En general, se considera que el iliberalismo es una reacción contra las ideas y políticas liberales y progresistas modernas, en particular las que pretenden proteger los derechos y promover las aspiraciones de grupos marginados de la vida política estadounidense durante mucho tiempo. Pero en Estados Unidos, el iliberalismo se entiende mejor como un conjunto coherente de ideas que están relacionadas pero que también cambian con el tiempo.

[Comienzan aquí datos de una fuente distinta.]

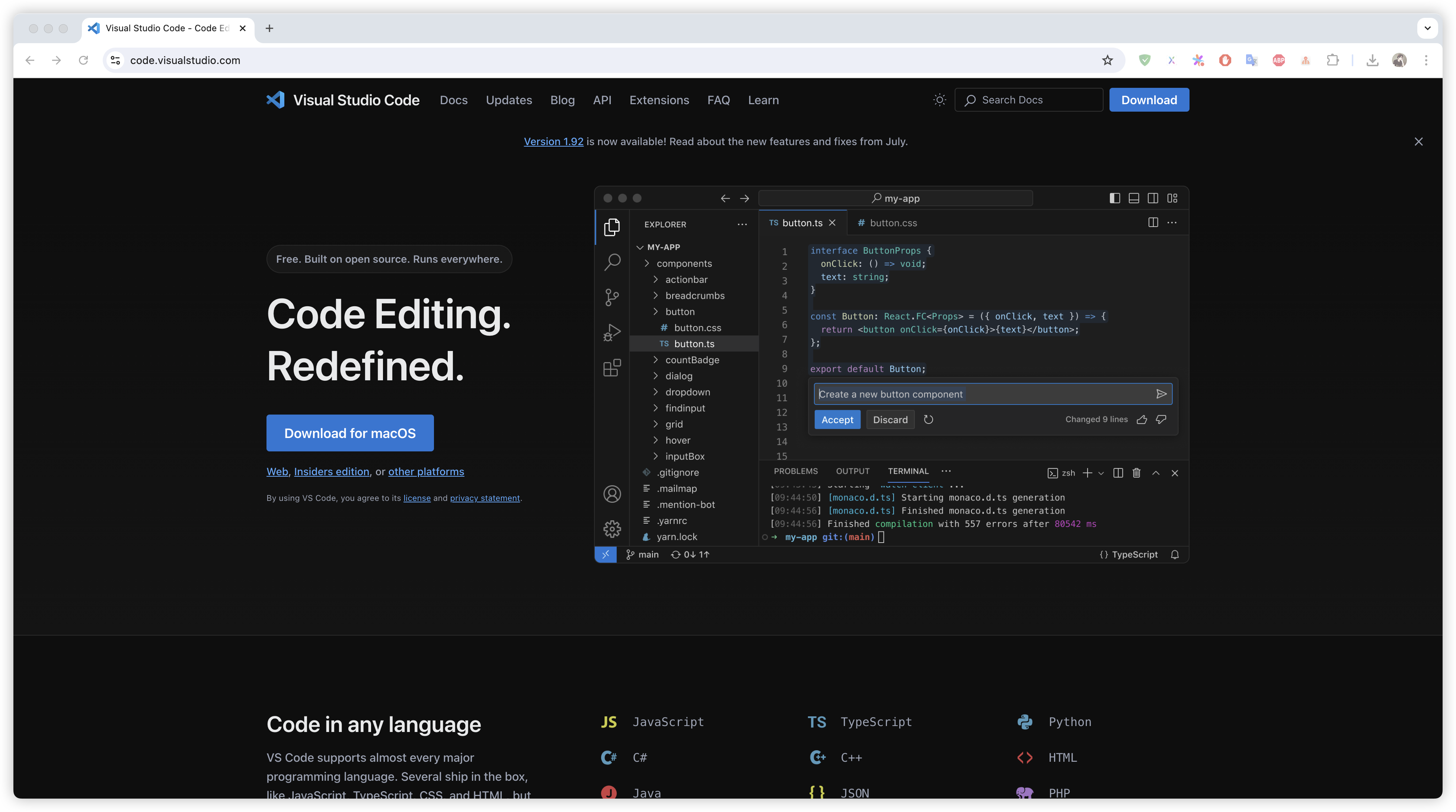Viewport: 1456px width, 812px height.
Task: Open the Chrome three-dot menu
Action: tap(1426, 60)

Ese iliberalismo celebra jerarquías de género, raza y nacionalidad; la homogeneidad cultural; la fe religiosa cristiana; el marcaje de enemigos internos y externos; las familias patriarcales; la heterosexualidad; la voluntad de la comunidad por encima del imperio de la ley y el uso de la violencia política para alcanzar o mantener el poder. Este iliberalismo echó raíces desde la época de la colonización europea y se extendió desde las aldeas y pueblos hasta los más altos niveles de gobierno. De una u otra manera, ha configurado gran parte de nuestra historia. Con frecuencia, el iliberalismo ha sido una pantalla, pero no en el círculo de los ganadores. Casi nunca ha sido derrotado de manera rotunda.

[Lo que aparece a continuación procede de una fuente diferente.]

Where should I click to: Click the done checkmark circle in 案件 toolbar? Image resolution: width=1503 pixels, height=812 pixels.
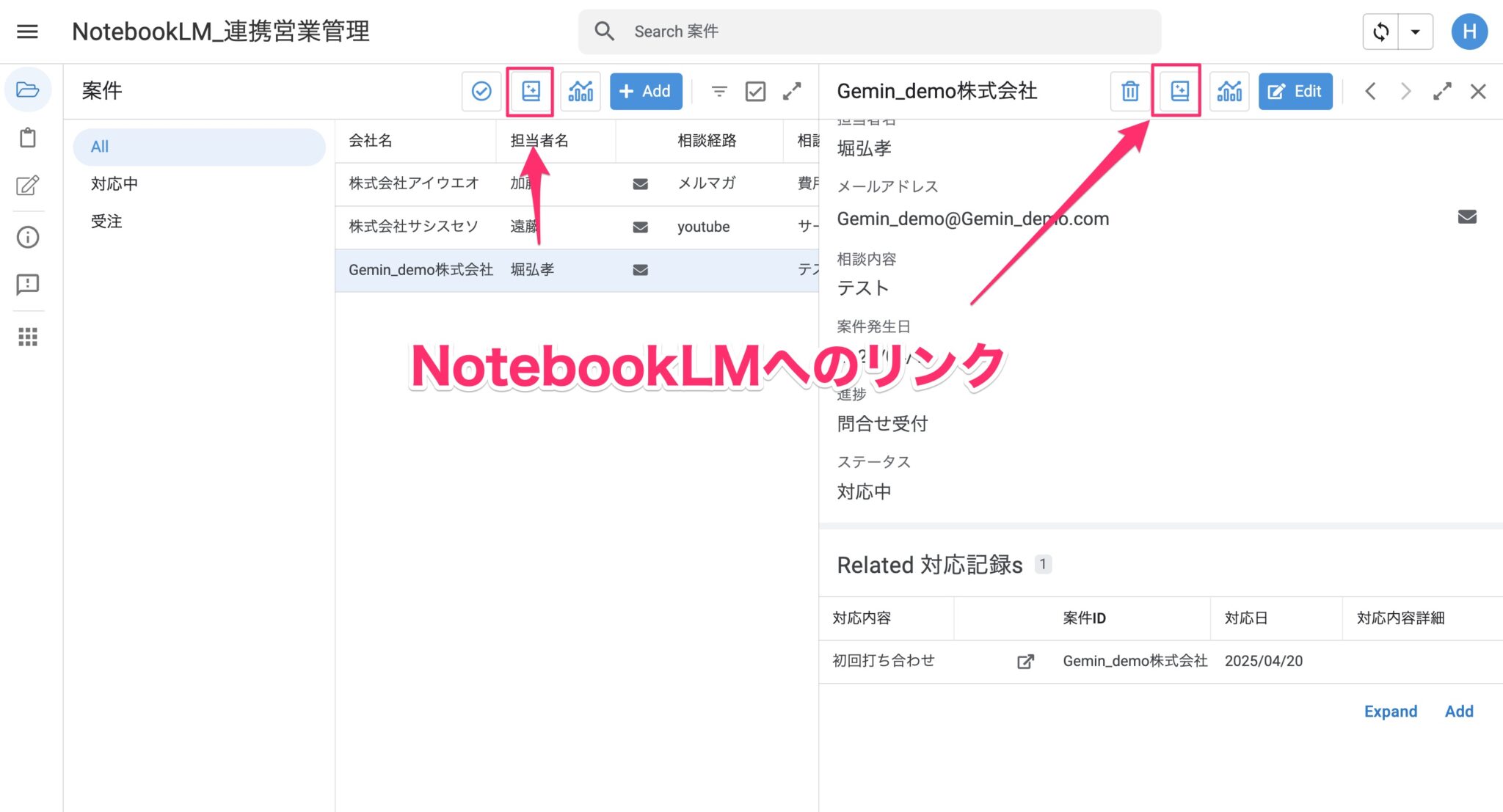pos(481,91)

Algunos ejemplos pueden ser ilustrativos. Aunque se suele imaginar la colonización europea de Norteamérica como una ruptura brusca con las costumbres de los países de origen, los sueños neofeudales inspiraron la creación de sociedades euroamericanas desde las Carolinas hasta el valle del Hudson, basadas en latifundios y mano de obra forzada, mientras que los pueblos puritanos de Nueva Inglaterra, con sus propias jerarquías, exigían sumisión a la fe y vigilaban con dureza tanto a sus miembros como a los posibles intrusos. El interior del país empezó a llenarse de colonos ávidos de tierras que, por lo general, formaban enclaves basados en la etnia, miraban con recelo a los forasteros y, salvo raras excepciones, esperaban librar a su territorio de los pueblos nativos. La mayoría de los que llegaron a Norteamérica entre principios del siglo XVII y la época de la Revolución de Estados Unidos estaban o bien esclavizados o en régimen de servidumbre, y la jurisprudencia amo-sirviente configuró las relaciones laborales mucho después de que se abolió la esclavitud, un fenómeno que se ha descrito como “feudalismo tardío”.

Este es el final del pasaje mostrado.